• **Given records**:
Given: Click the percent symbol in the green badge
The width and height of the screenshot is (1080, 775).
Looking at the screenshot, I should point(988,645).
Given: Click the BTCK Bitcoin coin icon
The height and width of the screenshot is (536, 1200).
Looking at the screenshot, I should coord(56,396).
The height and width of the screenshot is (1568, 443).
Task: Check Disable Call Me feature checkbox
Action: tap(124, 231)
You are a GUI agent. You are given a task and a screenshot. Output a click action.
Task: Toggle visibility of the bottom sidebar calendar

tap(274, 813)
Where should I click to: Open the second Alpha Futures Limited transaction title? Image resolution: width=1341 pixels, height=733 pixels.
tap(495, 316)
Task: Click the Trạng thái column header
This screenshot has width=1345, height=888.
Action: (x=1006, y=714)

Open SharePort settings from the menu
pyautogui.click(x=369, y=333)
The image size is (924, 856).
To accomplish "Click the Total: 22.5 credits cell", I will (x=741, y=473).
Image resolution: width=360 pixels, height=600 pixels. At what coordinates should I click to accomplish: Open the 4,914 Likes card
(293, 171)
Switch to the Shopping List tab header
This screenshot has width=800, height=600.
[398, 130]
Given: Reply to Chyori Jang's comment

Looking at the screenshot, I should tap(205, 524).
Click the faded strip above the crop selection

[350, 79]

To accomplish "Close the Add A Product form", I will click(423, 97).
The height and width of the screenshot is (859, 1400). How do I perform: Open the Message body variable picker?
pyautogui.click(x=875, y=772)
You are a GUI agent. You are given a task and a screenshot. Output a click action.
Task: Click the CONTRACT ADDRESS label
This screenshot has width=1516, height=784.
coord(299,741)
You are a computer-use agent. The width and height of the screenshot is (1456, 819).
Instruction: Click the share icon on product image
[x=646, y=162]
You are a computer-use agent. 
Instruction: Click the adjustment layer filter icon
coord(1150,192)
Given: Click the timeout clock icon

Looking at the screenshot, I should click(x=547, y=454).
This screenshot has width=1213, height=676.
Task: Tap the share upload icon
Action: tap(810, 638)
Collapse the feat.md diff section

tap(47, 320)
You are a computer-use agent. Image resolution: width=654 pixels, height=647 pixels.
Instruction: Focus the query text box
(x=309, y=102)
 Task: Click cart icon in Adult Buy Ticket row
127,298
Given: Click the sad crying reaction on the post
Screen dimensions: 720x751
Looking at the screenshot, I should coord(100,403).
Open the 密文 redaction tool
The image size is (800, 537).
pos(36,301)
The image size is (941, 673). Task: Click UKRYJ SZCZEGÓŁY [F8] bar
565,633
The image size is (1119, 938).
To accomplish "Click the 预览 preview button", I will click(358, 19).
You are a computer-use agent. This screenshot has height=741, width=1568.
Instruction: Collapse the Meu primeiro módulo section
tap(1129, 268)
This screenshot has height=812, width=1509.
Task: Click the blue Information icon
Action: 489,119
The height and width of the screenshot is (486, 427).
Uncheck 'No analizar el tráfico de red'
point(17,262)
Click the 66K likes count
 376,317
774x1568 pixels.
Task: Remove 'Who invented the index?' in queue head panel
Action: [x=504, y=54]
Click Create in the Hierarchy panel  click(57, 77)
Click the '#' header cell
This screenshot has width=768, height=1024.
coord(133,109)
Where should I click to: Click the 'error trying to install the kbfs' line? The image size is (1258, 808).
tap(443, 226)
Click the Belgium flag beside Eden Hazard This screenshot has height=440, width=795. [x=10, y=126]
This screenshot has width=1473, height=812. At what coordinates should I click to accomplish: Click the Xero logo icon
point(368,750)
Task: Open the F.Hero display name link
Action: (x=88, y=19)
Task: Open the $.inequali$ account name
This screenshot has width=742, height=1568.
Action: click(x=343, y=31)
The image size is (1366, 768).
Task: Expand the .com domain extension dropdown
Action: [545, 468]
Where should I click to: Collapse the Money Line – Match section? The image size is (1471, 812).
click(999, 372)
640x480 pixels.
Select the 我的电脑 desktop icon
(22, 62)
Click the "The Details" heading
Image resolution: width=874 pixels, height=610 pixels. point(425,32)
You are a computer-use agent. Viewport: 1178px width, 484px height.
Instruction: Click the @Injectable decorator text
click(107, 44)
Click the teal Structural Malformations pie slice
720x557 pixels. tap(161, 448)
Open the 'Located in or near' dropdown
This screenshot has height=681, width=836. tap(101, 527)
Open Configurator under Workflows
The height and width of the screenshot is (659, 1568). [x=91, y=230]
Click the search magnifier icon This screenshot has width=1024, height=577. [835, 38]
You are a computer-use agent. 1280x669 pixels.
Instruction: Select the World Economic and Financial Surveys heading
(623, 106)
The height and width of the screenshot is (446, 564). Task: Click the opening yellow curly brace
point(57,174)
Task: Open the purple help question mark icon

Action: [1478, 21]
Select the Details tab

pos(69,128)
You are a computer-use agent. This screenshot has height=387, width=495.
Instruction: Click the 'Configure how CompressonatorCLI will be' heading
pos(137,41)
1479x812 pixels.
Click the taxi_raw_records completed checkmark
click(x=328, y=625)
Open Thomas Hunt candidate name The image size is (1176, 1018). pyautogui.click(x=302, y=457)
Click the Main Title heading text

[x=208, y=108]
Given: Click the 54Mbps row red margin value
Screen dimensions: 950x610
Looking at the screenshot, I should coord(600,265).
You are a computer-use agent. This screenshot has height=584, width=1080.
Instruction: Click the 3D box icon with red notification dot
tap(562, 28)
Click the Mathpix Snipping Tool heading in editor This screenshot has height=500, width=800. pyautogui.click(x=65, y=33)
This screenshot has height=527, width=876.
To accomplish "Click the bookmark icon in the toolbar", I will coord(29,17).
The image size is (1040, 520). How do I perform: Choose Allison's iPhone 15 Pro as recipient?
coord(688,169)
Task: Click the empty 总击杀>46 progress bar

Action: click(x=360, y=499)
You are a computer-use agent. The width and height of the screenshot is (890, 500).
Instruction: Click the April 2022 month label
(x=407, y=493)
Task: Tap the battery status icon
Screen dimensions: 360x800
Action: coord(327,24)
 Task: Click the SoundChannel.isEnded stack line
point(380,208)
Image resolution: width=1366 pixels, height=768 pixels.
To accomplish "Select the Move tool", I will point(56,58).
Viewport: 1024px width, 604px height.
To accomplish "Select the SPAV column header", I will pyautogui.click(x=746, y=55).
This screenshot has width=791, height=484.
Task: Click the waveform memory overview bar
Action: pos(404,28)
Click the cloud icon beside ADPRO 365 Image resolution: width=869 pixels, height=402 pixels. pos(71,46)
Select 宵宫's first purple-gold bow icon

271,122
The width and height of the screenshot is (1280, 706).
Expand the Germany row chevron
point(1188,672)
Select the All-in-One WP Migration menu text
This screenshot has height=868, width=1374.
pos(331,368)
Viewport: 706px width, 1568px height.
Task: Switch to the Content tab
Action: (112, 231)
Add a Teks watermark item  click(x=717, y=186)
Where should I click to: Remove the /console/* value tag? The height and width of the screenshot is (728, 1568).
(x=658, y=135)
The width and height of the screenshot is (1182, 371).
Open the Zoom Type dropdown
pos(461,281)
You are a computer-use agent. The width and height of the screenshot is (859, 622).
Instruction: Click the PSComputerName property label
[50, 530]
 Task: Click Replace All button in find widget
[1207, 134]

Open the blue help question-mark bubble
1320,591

• **Aim of the task**: Lines holding "agent": count them across the data and reply with the number alone.

• **Result below**: 12